Presentology

Test diagram with being present with people’s pasts and futures in the present
Alastair Somerville, 2025

Conversations lately about projects that are trying to build hopeful futures (one from a massive new infrastructure sense and one from a local community mutuality sense) has led back to some ideas from civic assembly and design in the climate crisis workshops.

What concerns me is the Futurology bias of the processes. How the chosen perspectives are so structured to tightly focussing people and systems to both imagining and planning futures.

A history of regret

What this future bias creates is a crack in the foundations of all the plans. Without encountering and exploring the pasts, personal and institutional, there are shadows of regrets and resentments that poison the present and any capacity to imagine or plan futures.

From civic assembly work, it was clear that the deliberation process needed to first hear and absorb the people’s memories of lost futures. The promised changes and technologies that would have made their lives today better then they actually are. All those promises by politicians and prototypes made by technologists that were never fulfilled and no one explained why. Past hopes and futurology narratives can become the rich soil of right-wing resentment farming. The basis for some of that regret radicalisation in the UK can be found in the White Heat of Technology dreams of the left.

photo of green leaf plant emerging from brown soil

Futurology and hopeful design ideas will fail if they focus on futures and don’t engage with the history of regrets.

Presentology

Being present with people’s pasts and futures, now

The idea of Presentology plays upon two senses of Present.

  • The sense of time: being explicit about anchoring people to their extraordinary human capacities to time travel to pasts and futures thru memory and imagination. The use of Autonoetic Consciousness to feel embodied in different time periods.
  • The sense of physicality: being explicit about together as humans. There is power in speaking out loud about hopes and regrets with other people. Hearing yourself and being heard by others. Being taken seriously by people who are serious. Being honest about what was lost with people who can explain why (without simply blaming some Other).

Storytelling is important but too many professionals and organisations seem to view themselves as the main author and people as the audience.

Stories are strong. This is the reason Design Fictions and narrative techniques are used in Futurology to imagine new possibilities and innovations.

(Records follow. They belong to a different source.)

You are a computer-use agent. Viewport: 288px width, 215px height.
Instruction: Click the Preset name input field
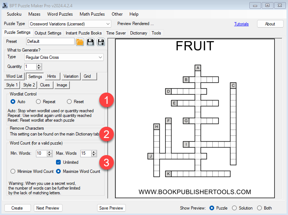50,41
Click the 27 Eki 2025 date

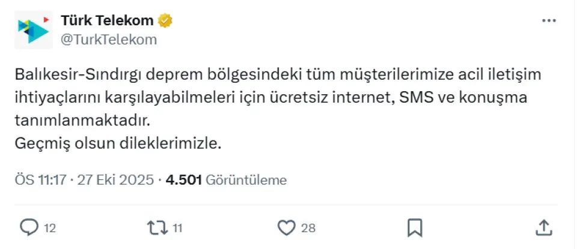click(x=116, y=180)
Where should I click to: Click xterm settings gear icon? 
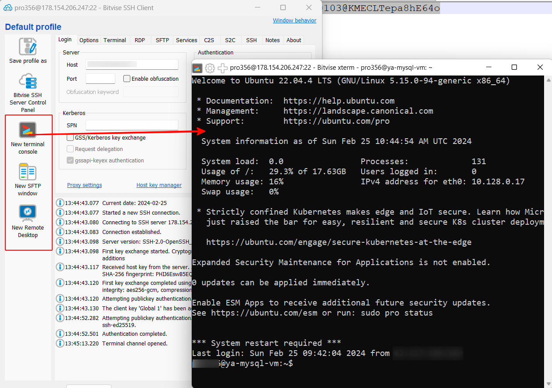tap(210, 68)
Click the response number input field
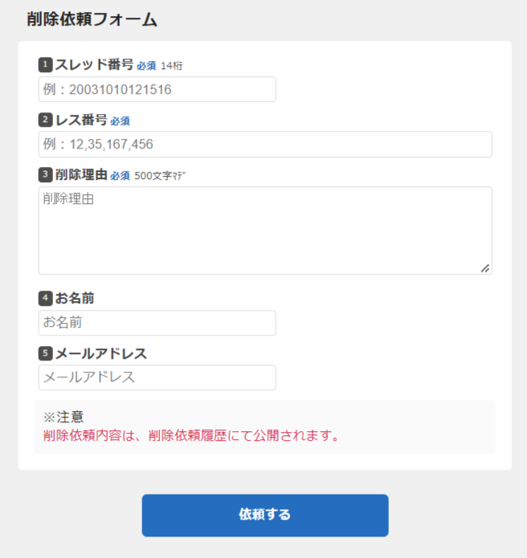 pos(264,145)
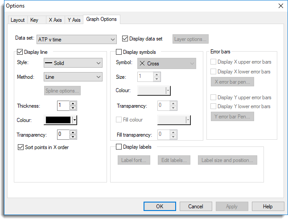Screen dimensions: 288x219
Task: Open the black line Colour picker
Action: pyautogui.click(x=61, y=120)
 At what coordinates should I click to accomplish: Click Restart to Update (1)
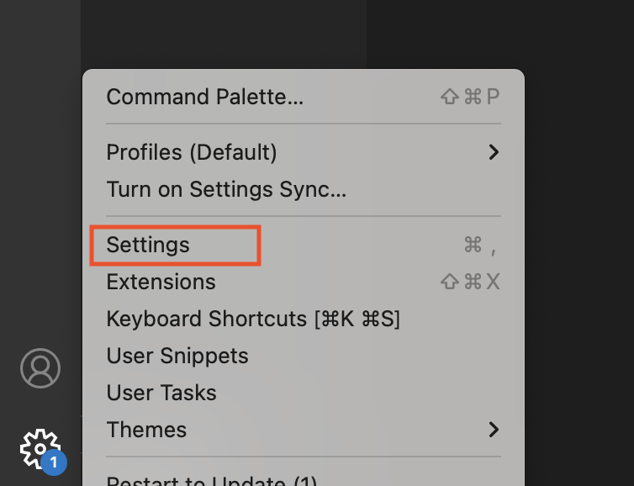point(211,480)
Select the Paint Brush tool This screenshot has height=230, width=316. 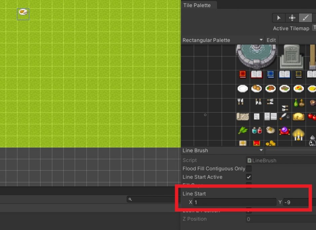[x=305, y=17]
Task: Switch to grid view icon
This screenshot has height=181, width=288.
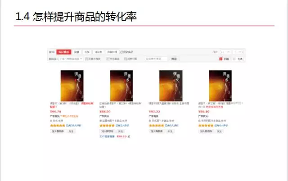Action: [221, 59]
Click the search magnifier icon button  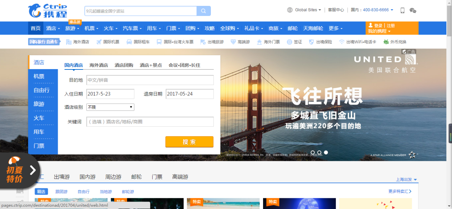204,11
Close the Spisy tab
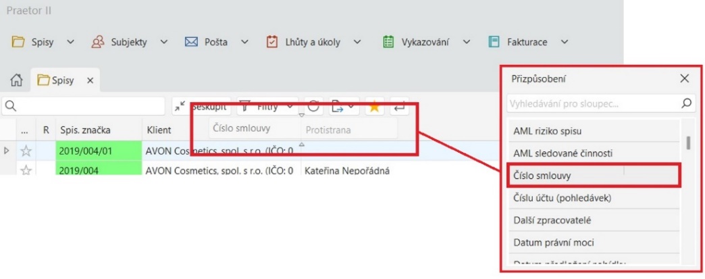 click(90, 80)
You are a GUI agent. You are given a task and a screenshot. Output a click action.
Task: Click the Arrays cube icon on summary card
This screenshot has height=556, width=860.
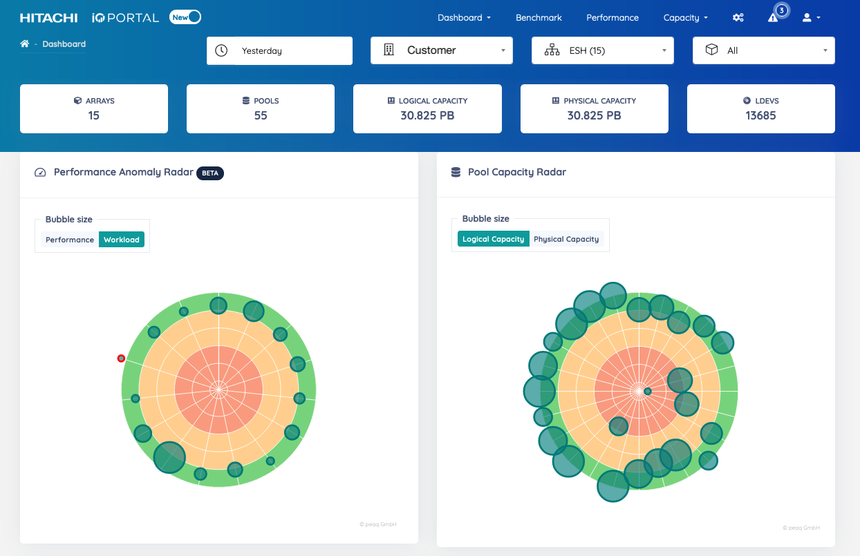77,101
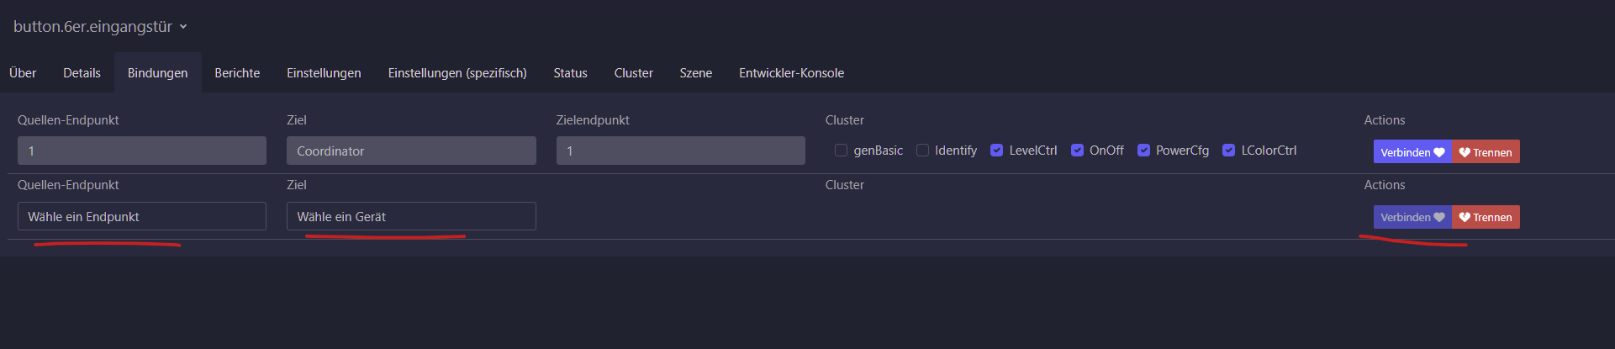The width and height of the screenshot is (1615, 349).
Task: Go to the Entwickler-Konsole tab
Action: [x=791, y=73]

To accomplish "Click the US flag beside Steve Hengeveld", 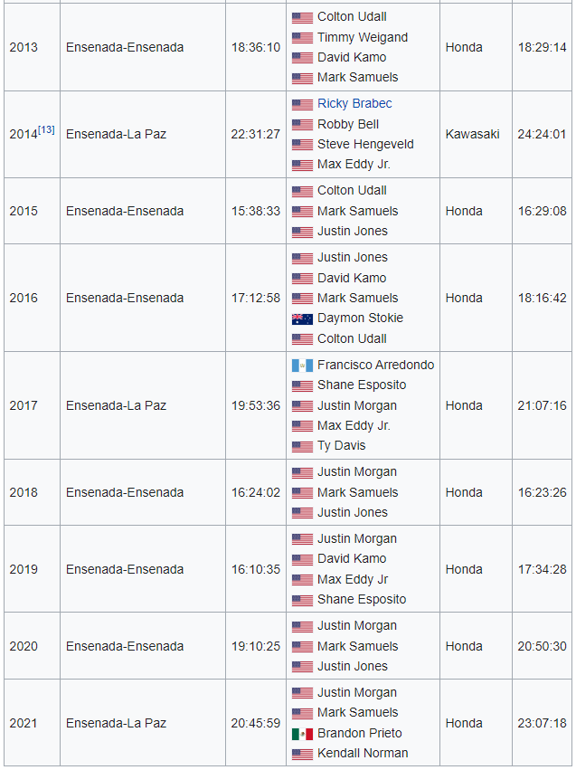I will [x=302, y=145].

However, it is that strength that haunts the present. Those institutional stories told and never finished. Those personal stories built up from childhood but never told and never listened to.

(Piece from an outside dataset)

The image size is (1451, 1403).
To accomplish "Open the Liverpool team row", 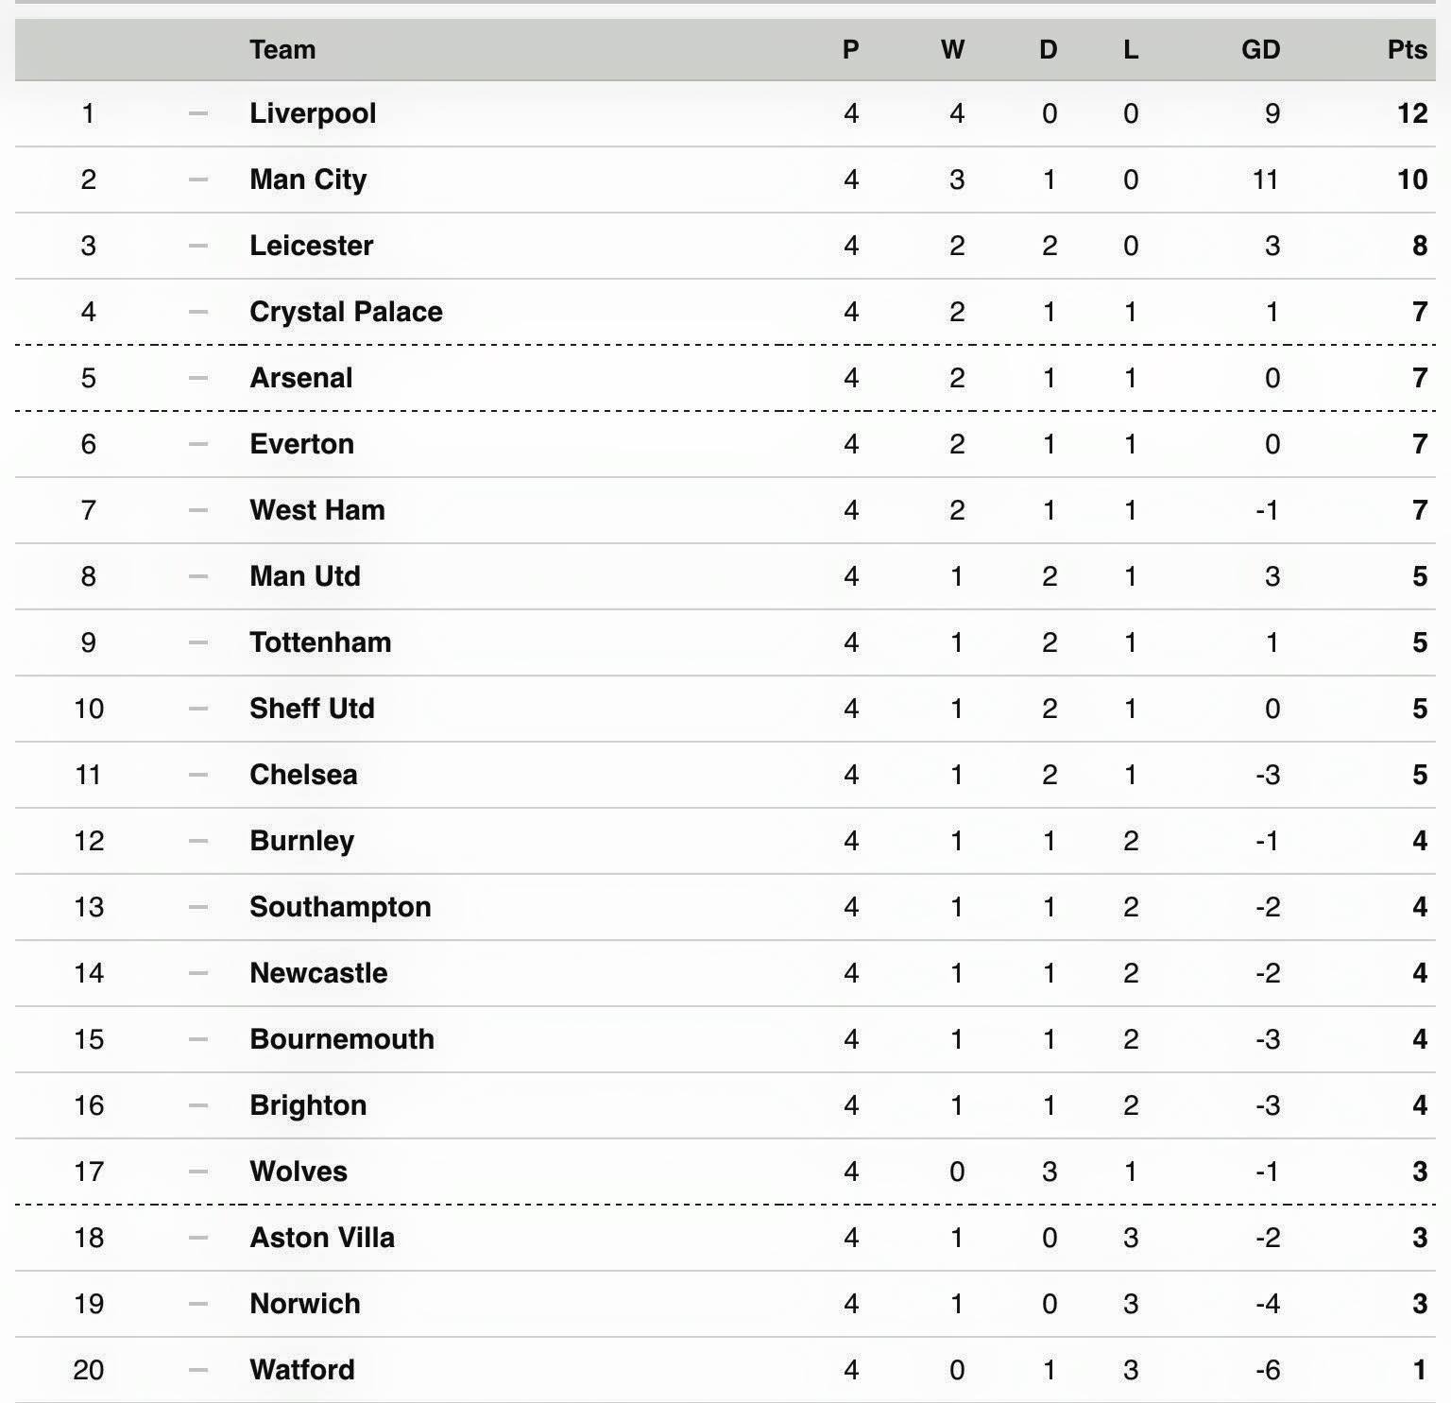I will click(726, 113).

Holding both the past and future in the present

This is Presentology: using institutional power and capability to hold a space for people’s pasts and futures in the future present.

It will be hard because resentment and regret deserve honest replies.

Organisations must be willing to explain and take responsibility for lost hopes and crushed dreams. Sometimes it will be because people stop noticing what was fixed and what needs were satisfied. Sometimes it will be because what changed was systemically necessary but personally or communally painful.

Yet without these conversations, how can futures be truthful and well founded?

The right proves daily the power of their core narrative pattern. Taking resentments, naming an Other as responsible and permissioning action as restorative revenge.

We cannot build better futures without taking the fuel of past promises and hopes away from populists and authoritarians.